Upon his return to Liverpool's Kirkby Academy, Kane was pulled aside by senior academy staff and asked what he took from the experience of seven full days in the first-team environment.
Kane would immediately highlight the "phenomenal" levels of James Milner, particularly when there were only a maximum of eight players taking part in the training sessions.
"You're talking about a player who is 30-something, has Premier League winners medals," U23s boss Neil Critchley recalled to reporters. "You think maybe he might take it easy, take his foot off the gas, but no. Every single day he's putting it in."
It is that application which is helping Milner, at 32, enjoy his best season in a Liverpool shirt. In Liverpool's second-leg win at Manchester City in the Champions League quarterfinals, Milner ran nearly two kilometres more than anybody on the pitch.
"When you look at him he's sort of the professional everybody should look up to," Stephen Warnock, a former Aston Villa teammate of his, told ESPN FC. "He's the first in the gym, he sets the tone everyday in training as to how hard you have to work.
"I think he's just the all-round professional and he's getting the rewards that he deserves."
After spending last season as an unorthodox left-back, Milner is thriving this term in his preferred central midfield role. He needs one more assist in the Champions League this season to set a new record for the most during a single campaign -- a statistic which has taken some by surprise.
"He goes under the radar for his ability. He's one of the best technical players I've played with," Warnock continued. "He's so good at everything -- left foot, right foot. That's what makes him such an important figure for Liverpool and for any team that he's in.
"He makes things happen on a football pitch as well. It's no fluke that when City were at their best when he was there, he was in the team all the time. Now, when Liverpool are at their best it's no coincidence that he's in the team as well.
"I think people do overlook [his ability] and just think he's a workhorse and things like that. You often find that it's the professionals that appreciate him because they know what he's about.

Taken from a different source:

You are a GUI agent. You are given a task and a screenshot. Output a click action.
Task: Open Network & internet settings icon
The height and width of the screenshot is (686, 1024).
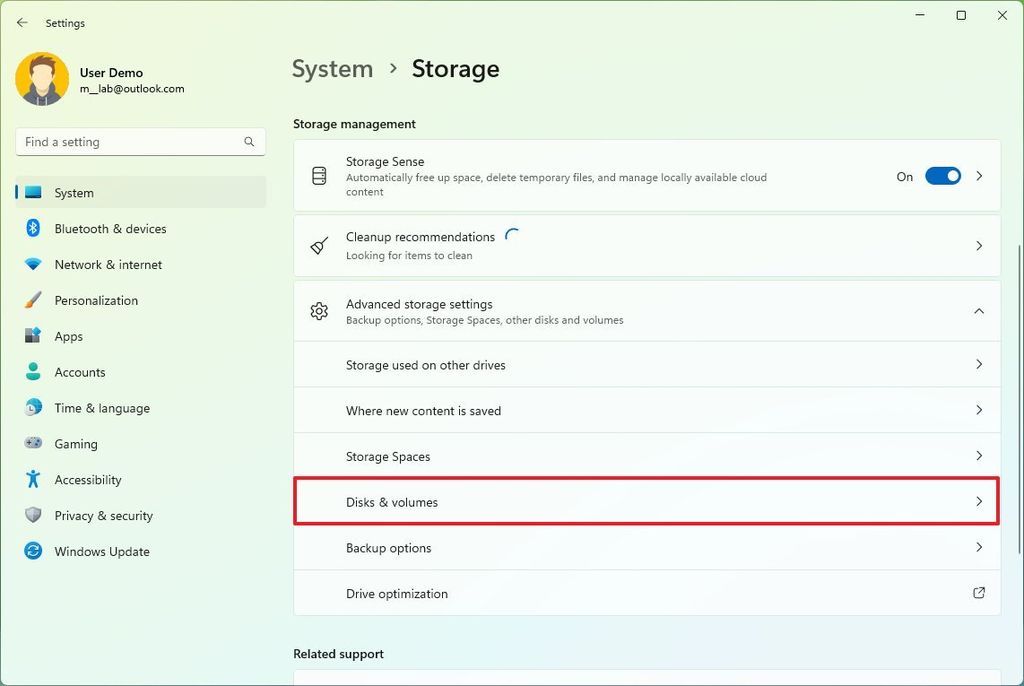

"He's one of them players where you go into a dressing room and think: 'God, he's the fittest player in the team'. But when you actually train with him for two or three weeks, you find out there's so much more to his game."
Behind Ragnar Klavan, Milner is the second oldest player in the Liverpool squad. This is his 16th season in the Premier League and, as the experienced figure, he has been quick to point out where Liverpool need to improve if they are to become serial winners. Indeed, Milner can boast two Premier League winners' medals, an FA Cup and a League Cup -- all won when he was at Manchester City.

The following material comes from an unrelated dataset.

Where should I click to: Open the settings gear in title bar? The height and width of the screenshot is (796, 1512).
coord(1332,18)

After Liverpool surrendered a 2-0 lead at Arsenal in December to draw 3-3, vice-captain Milner, speaking just minutes after the final whistle, bemoaned Liverpool's lack of game management.
"He's a key player who is a winner," Gary McAllister, who was first-team coach at Liverpool when Milner arrived at Anfield in 2015, told ESPN FC. "Some players go around saying they're winners, but James is a winner. He's a proven winner.

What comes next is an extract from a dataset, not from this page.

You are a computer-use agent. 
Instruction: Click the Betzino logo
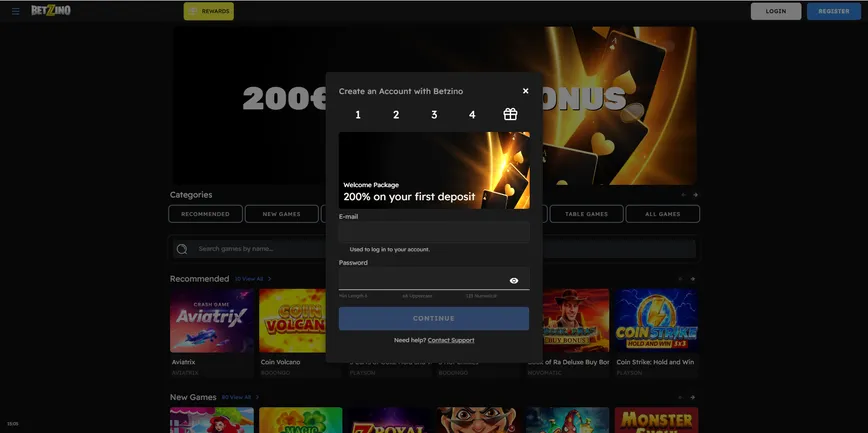point(50,11)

"The thing for me watching James Milner is how his teammates look to him. He's a natural leader and he leads by example."
The former England international is a popular, invaluable figure in this Liverpool side in more ways than one. He is known to be one of the biggest jokers when the time is appropriate.
While Andrew Robertson chatted to reporters deep in the bowels of the Etihad Stadium last week, Milner mimicked the sound of snoring as he walked past his teammate en route to the Liverpool team bus.
Those outside the confinement of Melwood and Anfield are now beginning to see this side of him following his first few weeks on social media.
"He's far from boring, he's just got a dry sense of humour," Warnock added. "He's Mr. Serious when it comes to football and I think that's what people see of him.
"When he's interviewed after a game and things like that he's very serious. But if he came out laughing and joking, people would question that.
"The way he's on social media at the moment, he's almost mocking himself. That's his personality."